Sur le principe même du mécanisme, il n'est pas acceptable que le seuil permettant, in fine, d'avoir des élus soit aussi élevé et prenne une base faisant dépendre le sort des élections des personnes qui ne votent pas. Car, de la sorte, il contribue à empêcher la plénitude d'expression des formations minoritaires ou correspondant à l'émergence d'un courant d'opinion nouveau, voire déjà existant mais ayant décidé d'une nouvelle organisation.

C'est pourtant bien ce à quoi concourt le seuil ainsi déterminé.

Il est acquis, au surplus, qu'en adossant le seuil en cause au nombre des électeurs inscrits et non au nombre des suffrages exprimés, la loi fait prévaloir le poids des abstentionnistes sur les électeurs s'exprimant. Que les chiffres des taux d'abstention constatés lors des différents scrutins s'étant déroulés ces dernières années montrent que le risque est réel de voir des listes obtenir près de 20 % des suffrages exprimés tout en restant en deçà du seuil des 10 % des électeurs inscrits. Que la conséquence la plus directe, et non contestée car non contestable, sera de rendre plus difficile l'accès au second tour des élections des conseils régionaux pour les listes des partis politiques d'audience moyenne ou peu importante. Que ces effets seront encore plus violents pour les formations politiques en cours d'émergence.

Quoi que l'on puisse penser des opinions de tel ou tel parti ou groupement politique, cette limite quant à l'accès au second tour n'est pas démocratiquement acceptable.

On fera litière ici de la comparaison avec les scrutins majoritaires uninominaux pour lesquels le fait d'avoir deux candidats au second tour est un gage de clarté. Pour les scrutins de liste, le résultat conduit à composer une assemblée délibérante dont un exécutif sera l'émanation. En outre, cette comparaison est d'autant moins sérieuse que le mécanisme critiqué traite différemment et plus favorablement les listes ayant atteint 5 % des suffrages exprimés et fusionnant. Or, rien de tel ne peut exister dans le cadre d'un scrutin uninominal !

Aucune justification ne peut légitimer une telle atteinte au principe du pluralisme. Il a certes été avancé que la modification proposée devrait permettre de dégager des majorités stables au sein des conseils régionaux.

Mais cet argument ne peut tromper personne.

→ **Données collectées**:

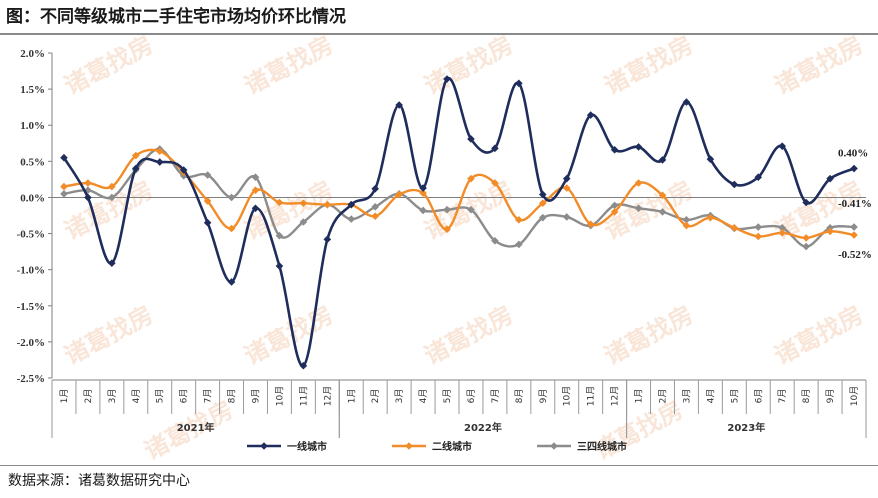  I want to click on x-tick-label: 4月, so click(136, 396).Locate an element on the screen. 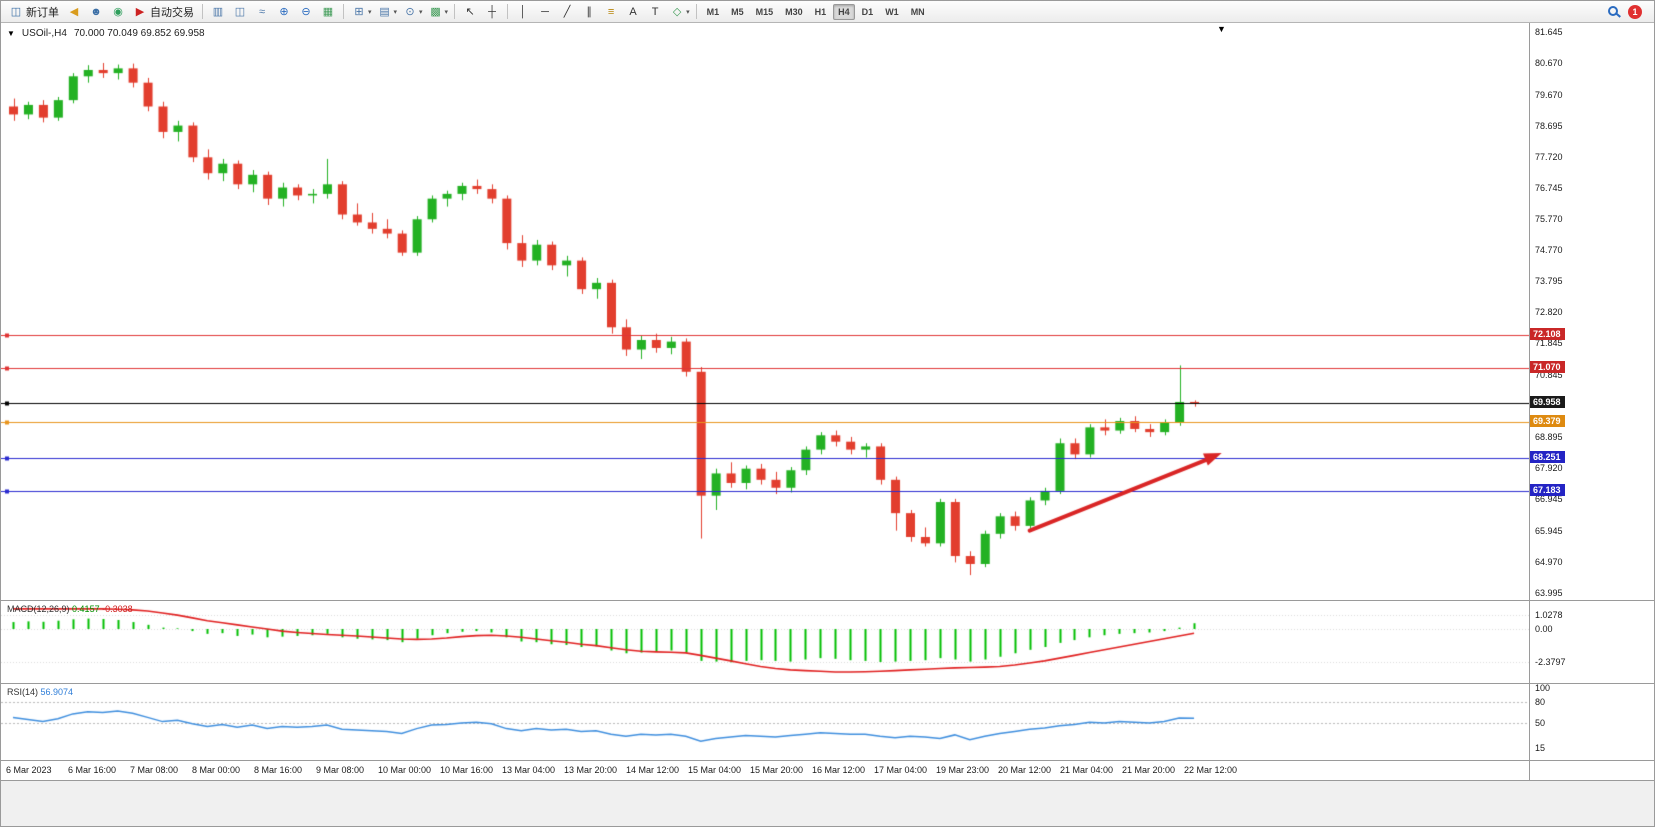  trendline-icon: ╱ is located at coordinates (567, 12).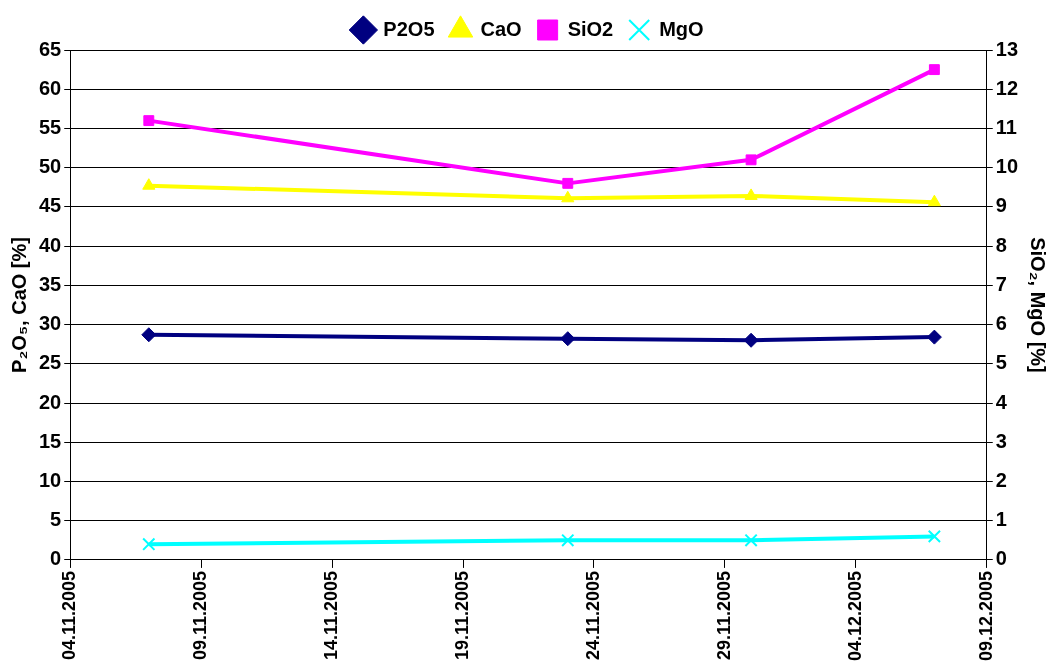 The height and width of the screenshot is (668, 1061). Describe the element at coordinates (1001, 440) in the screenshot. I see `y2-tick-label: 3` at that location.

→ **Consigne de travail A**: Recopiez à l'identique le passage de l'extrait sur le seuil électoral qui s'ouvre sur les mots contenant « On fera litière » et se termine par « scrutin uninominal ! ».
→ **Consigne de travail B**: Poursuivez le texte sur le seuil d'accès au second tour des élections régionales à partir de sa dernière phrase.
Le listing qui précède n'est pas utile ici.

→ **Réponse attendue A**:
On fera litière ici de la comparaison avec les scrutins majoritaires uninominaux pour lesquels le fait d'avoir deux candidats au second tour est un gage de clarté. Pour les scrutins de liste, le résultat conduit à composer une assemblée délibérante dont un exécutif sera l'émanation. En outre, cette comparaison est d'autant moins sérieuse que le mécanisme critiqué traite différemment et plus favorablement les listes ayant atteint 5 % des suffrages exprimés et fusionnant. Or, rien de tel ne peut exister dans le cadre d'un scrutin uninominal !

→ **Réponse attendue B**:
Il est acquis que la loi no 99-36 du 19 janvier 1999 en instituant une prime majoritaire de 25 % des sièges au bénéfice de la liste arrivée en tête avait mis en place un mécanisme de nature à satisfaire pleinement l'objectif de stabilité et de bonne gestion des conseils régionaux. C'est ce que vous aviez relevé dans votre décision rendue à propos de cette loi en considérant que les modalités alors retenues n'étaient pas, en l'espèce, « manifestement inappropriées à l'objectif visé, qui est de favoriser la constitution d'une majorité dans les conseils régionaux tout en assurant une représentation des différentes composantes du corps électoral » (décision no 98-407 DC du 14 janvier 1999). Mécanisme stabilisateur conforme aux principes de la démocratie majoritaire, qui est d'ailleurs maintenu par le texte en cause.

Il ne saurait être sérieusement soutenu, à cet égard, que l'objectif poursuivi n'a pas été atteint, dès lors que cette loi du 19 janvier 1999 n'a pas encore reçu d'application, sa première mise en oeuvre étant prévue pour les élections des conseils régionaux de 2004.

C'est dire que la libre expression des courants d'idées et d'opinion est contrainte par un seuil excessivement élevé. Le pluralisme, fondement de la démocratie, est méconnu.


IV-2. Sur la violation de l'article 4 de la Constitution


Le mécanisme reposant sur des seuils différents pour le maintien au second tour et la fusion entre les listes aboutit, ainsi qu'il a été montré, à contraindre à la fusion des listes ou à éliminer les listes ne souhaitant pas de tels rapprochements ou ne le pouvant pas.

Ce faisant, la loi porte atteinte au premier alinéa de l'article 4 de la Constitution au terme duquel :

« Les partis et groupements politiques concourent à l'expression du suffrage. Ils se forment et exercent leur activité librement. »

On mesure d'autant mieux cette atteinte au pluralisme que le même article prévoit une base différente pour déterminer le seuil nécessaire pour la fusion des listes en vue du second tour. Il suffit, en effet, qu'une liste recueille 5 % des suffrages exprimés au premier tour pour être admise à une fusion avec une autre liste encore en lice.

Dans ces conditions, il faut en déduire qu'est instituée une contrainte à la fusion des listes. Or, dans la mesure où existe le mécanisme rationnel de la prime majoritaire, cette incitation forcée ne peut trouver aucune justification suffisante dans la recherche d'une stabilité des exécutifs régionaux et des majorités dans les conseils régionaux.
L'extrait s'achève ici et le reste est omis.